Rate Limiter
A Rate Limiter caps requests per time window per client, protecting services from overload, abuse, and runaway cost. Token bucket and sliding window are common algorithms, often backed by shared state for distributed enforcement and returning HTTP 429 when exceeded.
Any shared service has finite capacity. Without limits, a single aggressive client, a buggy retry loop, or a denial-of-service attack can consume all of it and degrade service for everyone. A Rate Limiter enforces an upper bound on the number of operations a caller may perform per unit of time, rejecting or delaying requests that exceed the allowance. It protects backends, enforces fair usage across tenants, defends against abuse, and caps cost on metered downstream resources.
How It Works
Several algorithms trade accuracy against memory and burst behavior:
- Token bucket: tokens refill at a steady rate; each request consumes one. Allows bursts up to the bucket size while bounding the average rate. The most common choice.
- Leaky bucket: requests enter a queue drained at a fixed rate, smoothing bursts into a steady outflow.
- Fixed window: count requests per calendar window (e.g. per minute). Simple but allows double-rate bursts at window boundaries.
- Sliding window log / counter: track timestamps or weighted counts across a rolling window for smoother, more accurate limiting.

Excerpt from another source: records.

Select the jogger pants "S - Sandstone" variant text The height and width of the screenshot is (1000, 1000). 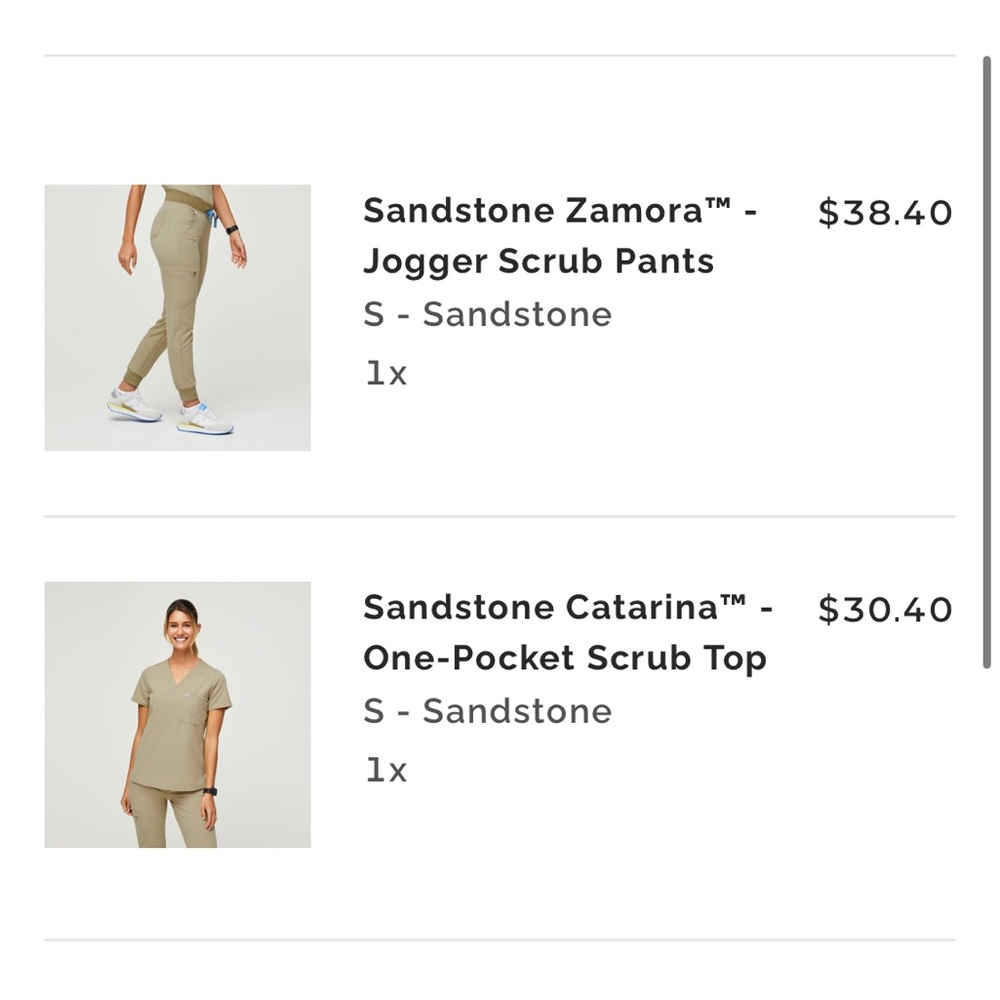click(487, 315)
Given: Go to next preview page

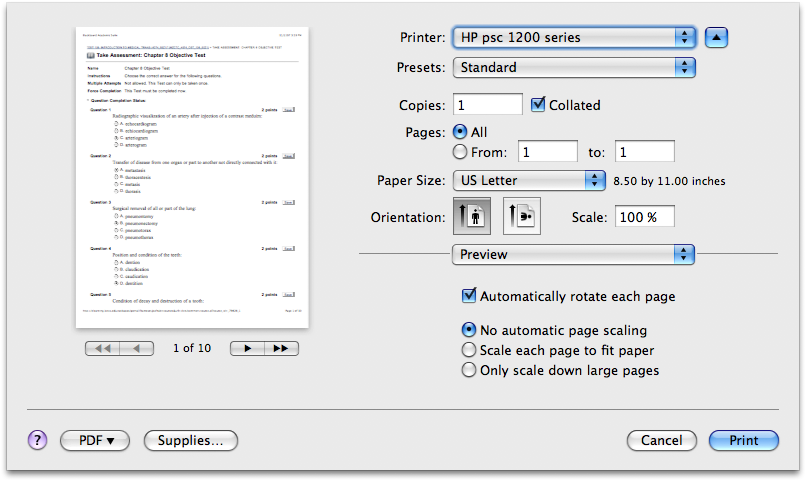Looking at the screenshot, I should pos(247,348).
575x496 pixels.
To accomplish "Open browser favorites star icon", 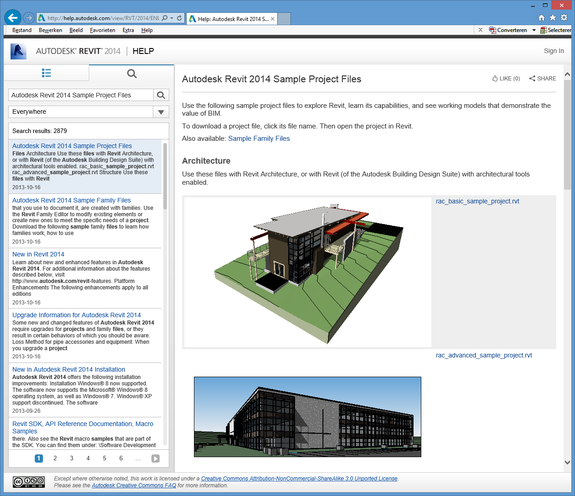I will (553, 18).
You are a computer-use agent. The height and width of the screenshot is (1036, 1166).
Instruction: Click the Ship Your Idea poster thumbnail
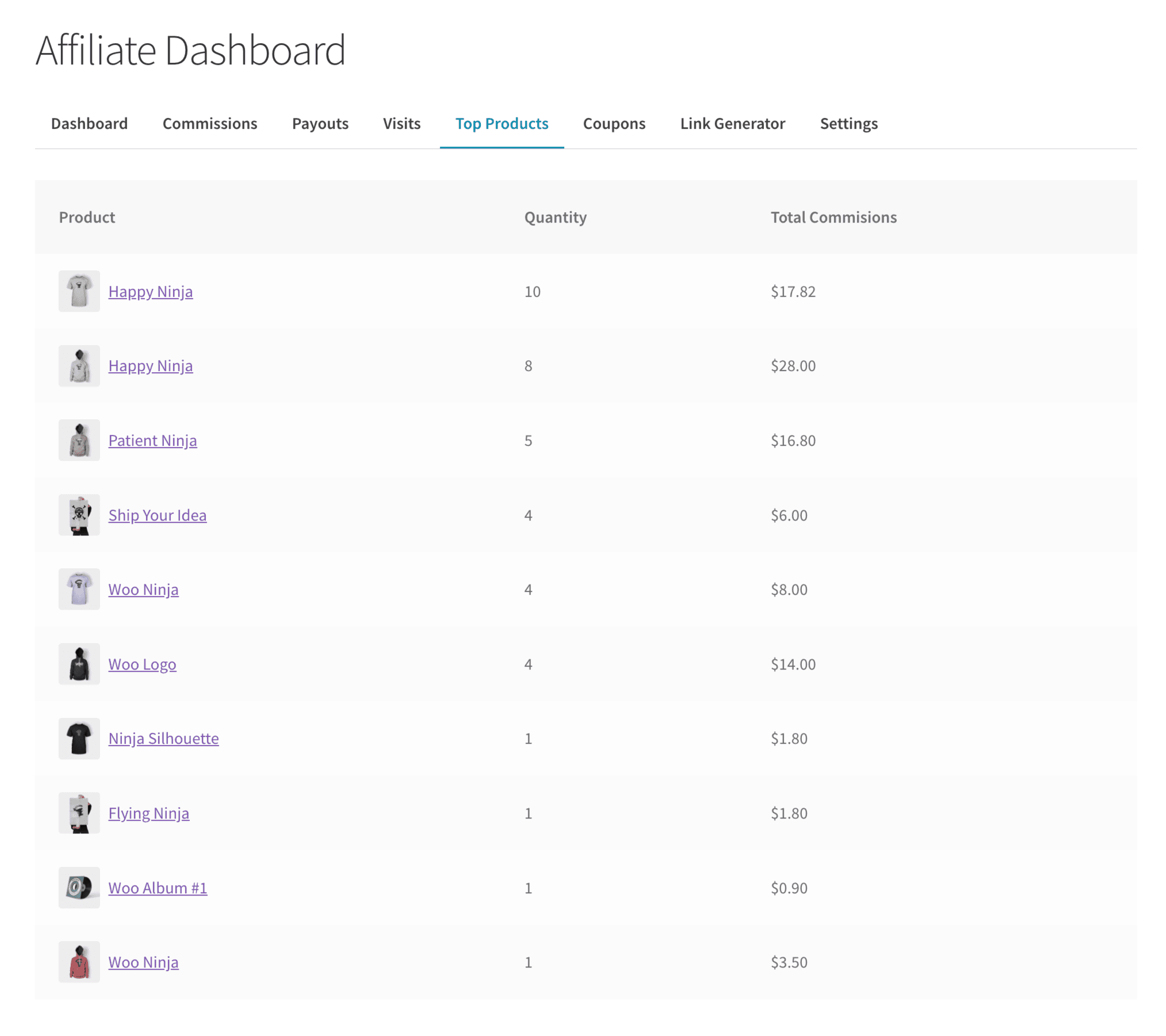(x=79, y=515)
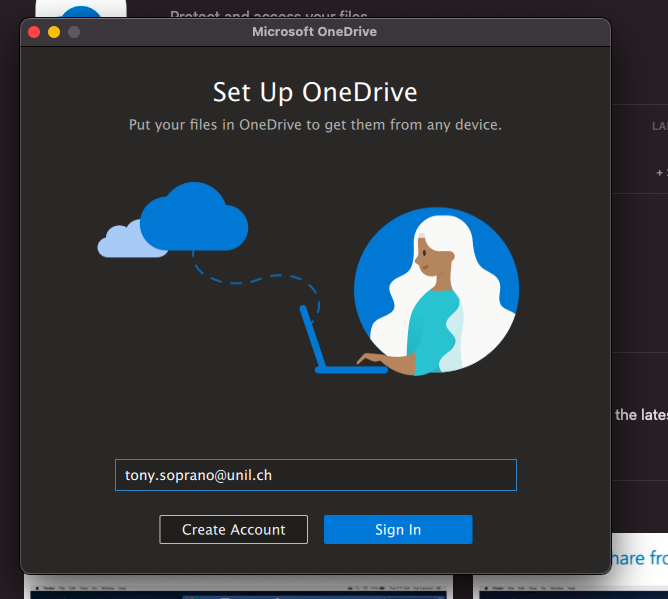Click the large blue cloud illustration
This screenshot has height=599, width=668.
click(194, 217)
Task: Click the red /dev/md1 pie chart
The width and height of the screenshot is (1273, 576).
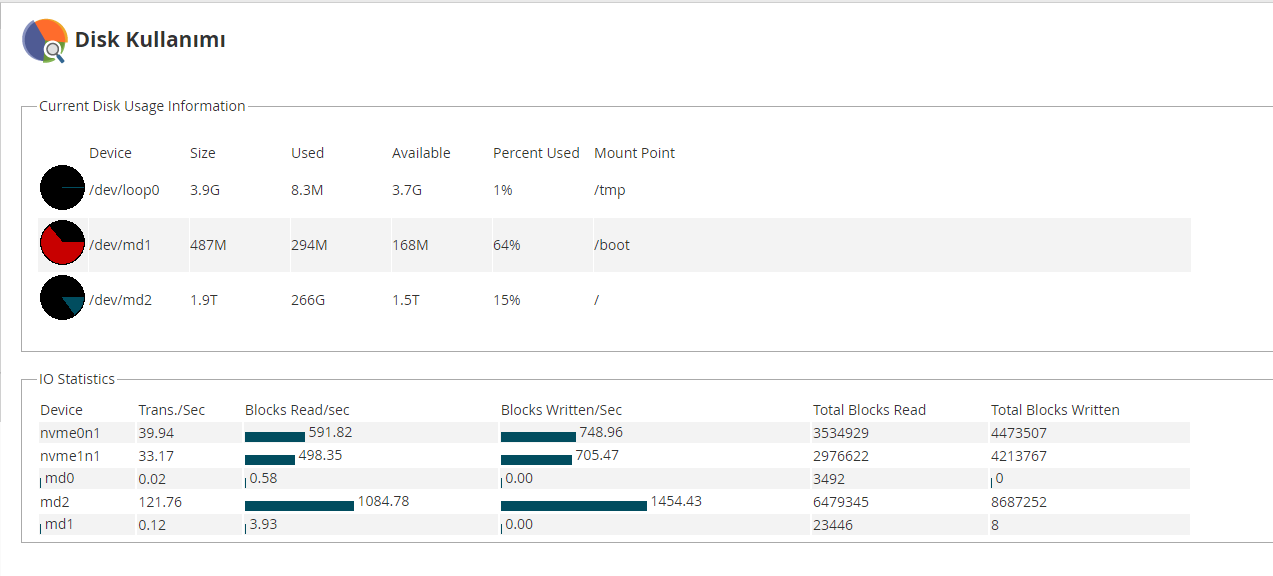Action: (62, 243)
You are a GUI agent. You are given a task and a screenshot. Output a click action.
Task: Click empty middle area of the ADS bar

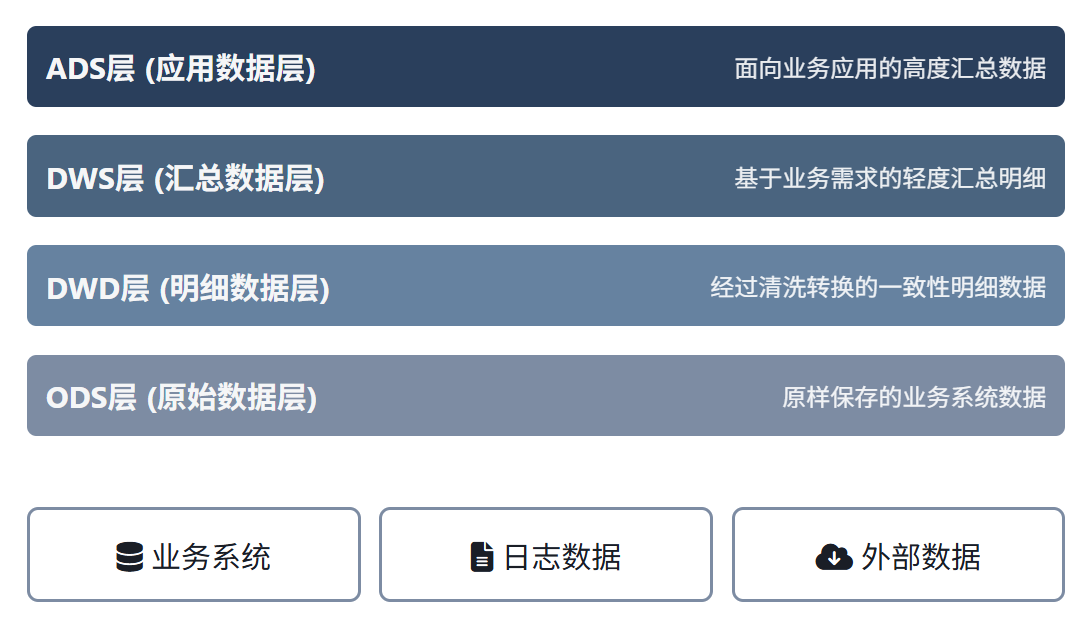(x=525, y=67)
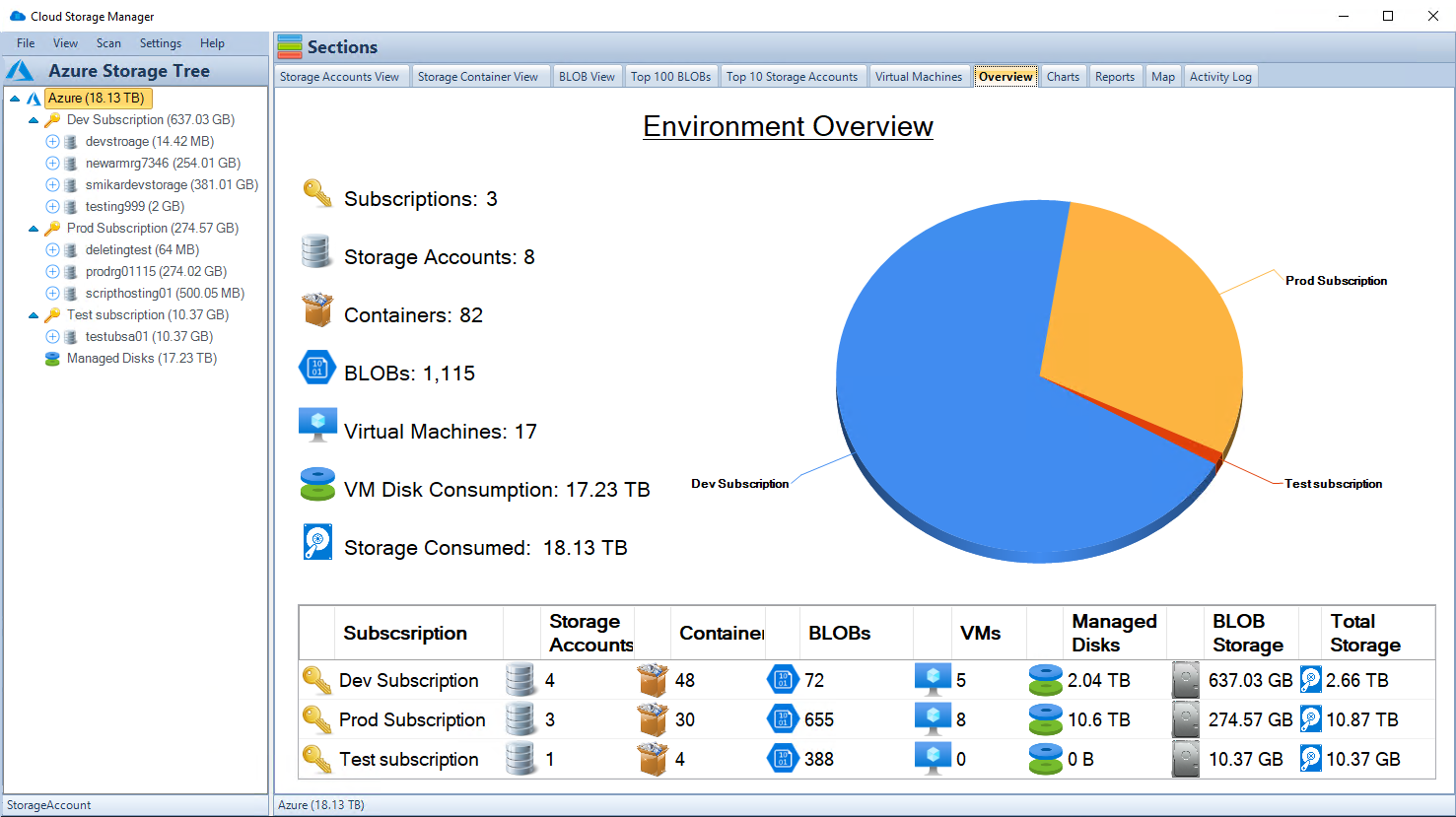Click the Storage Accounts cylinder icon in the overview
This screenshot has height=817, width=1456.
pos(316,251)
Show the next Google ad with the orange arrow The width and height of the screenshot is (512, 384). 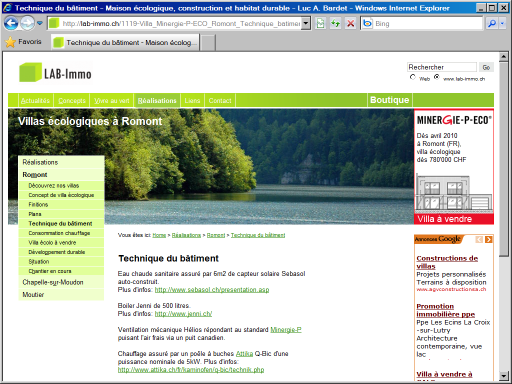[x=488, y=239]
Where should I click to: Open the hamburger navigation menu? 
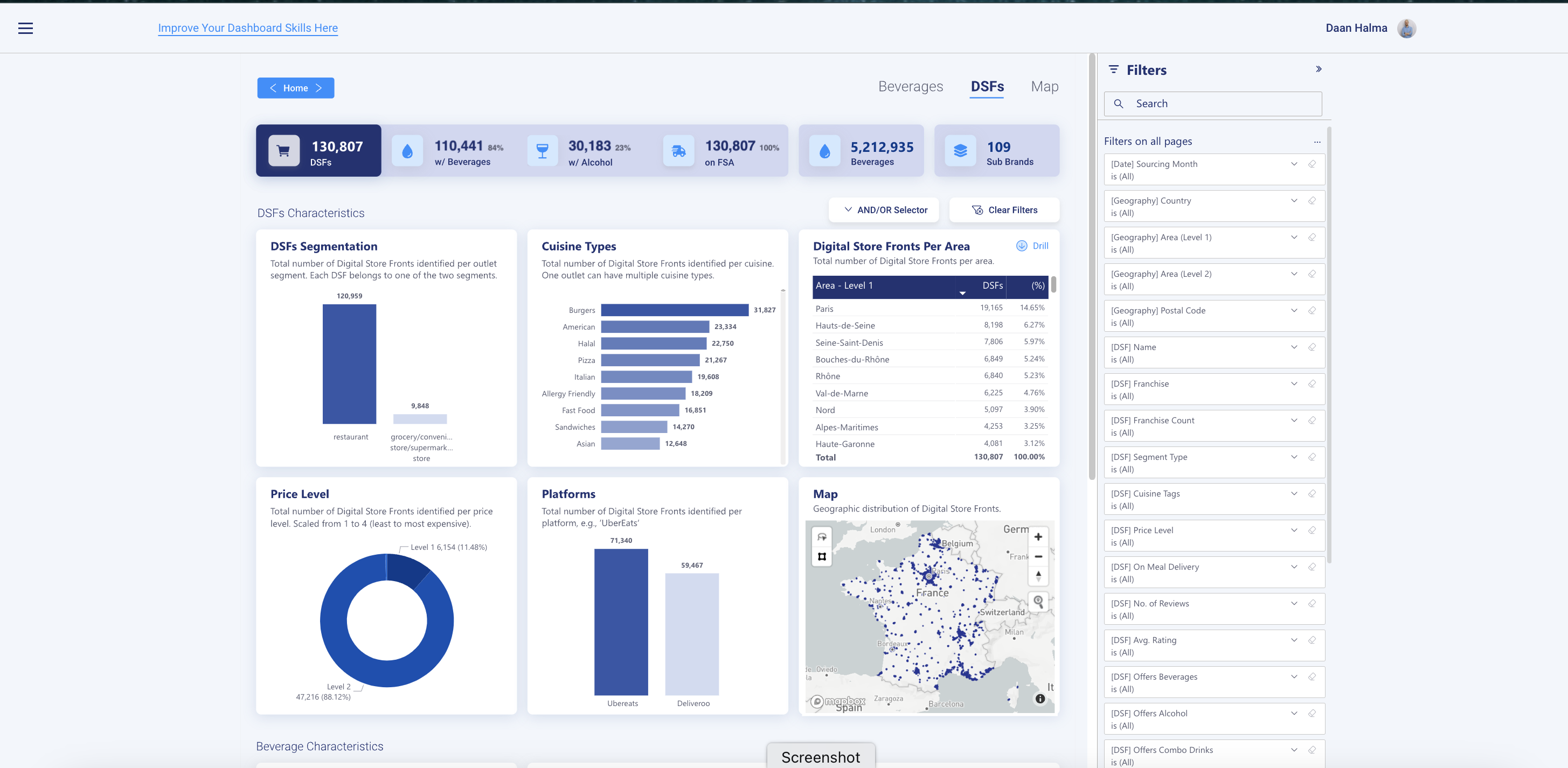tap(25, 28)
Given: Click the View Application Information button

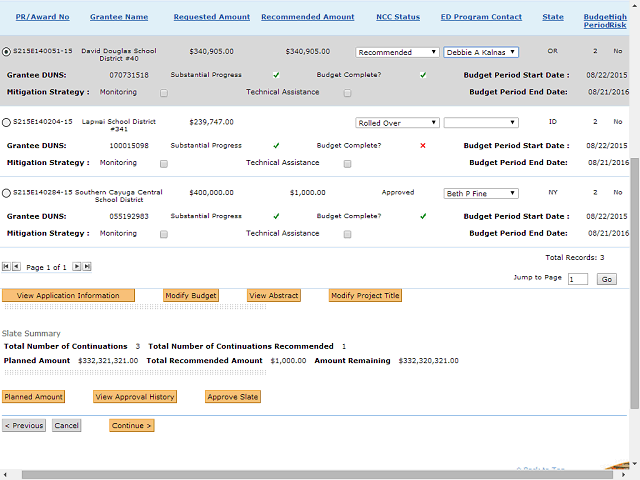Looking at the screenshot, I should coord(68,296).
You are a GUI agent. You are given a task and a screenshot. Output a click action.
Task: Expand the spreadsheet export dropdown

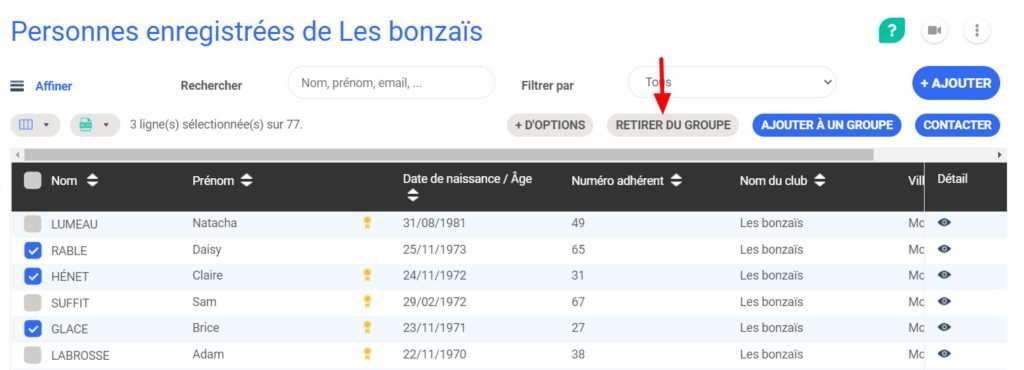click(x=95, y=125)
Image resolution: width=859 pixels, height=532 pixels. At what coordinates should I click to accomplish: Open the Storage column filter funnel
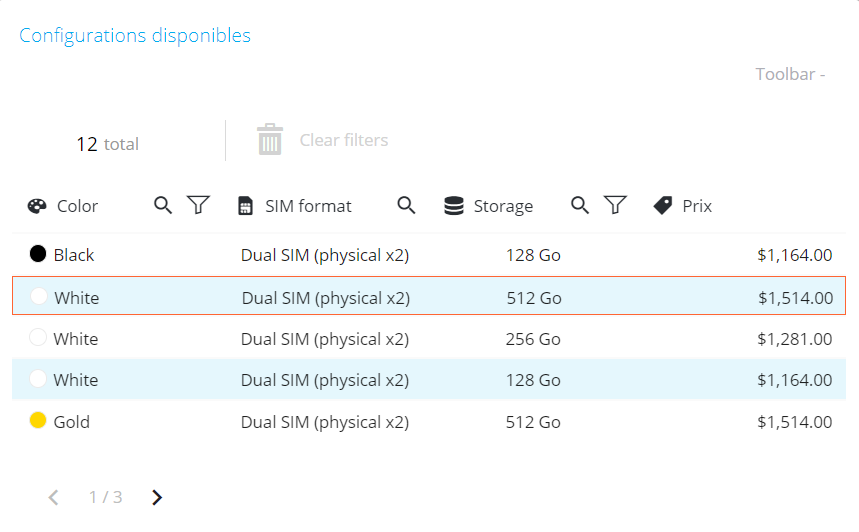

Limiters apply per key — API key, user, IP, or tenant. In distributed deployments, counters live in a shared store such as Redis so all nodes enforce one global limit. Exceeded requests typically return HTTP 429 with a Retry-After header.
When to Use It
Use rate limiting on any public or multi-tenant API, on login and other abuse-prone endpoints, and in front of expensive or third-party dependencies that bill per call. It is essential for tiered/quota-based products and for protecting a service that cannot scale instantly under sudden load.
Trade-offs
Limits that are too strict frustrate legitimate users and can break batch workloads; too loose, they fail to protect. Distributed rate limiting adds a shared-state dependency and latency, and exactly-once global counting is hard — many systems accept slight over-admission for performance. Communicating limits clearly (headers, documented quotas) is essential, or clients cannot adapt.
Related Patterns
Rate limiting overlaps with throttling (often used synonymously, though throttling implies slowing rather than rejecting), and complements load-shedding, bulkhead-pattern, and backpressure, which manage overload from other angles.
Example
A token-bucket limiter at an API gateway:
bucket: capacity=100 tokens, refill=10/sec per API key
on request:
if bucket.take(1): forward()
else: respond 429, Retry-After: 1
Envoy, NGINX, Kong, and cloud API gateways provide rate limiting natively, often backed by Redis for cluster-wide enforcement.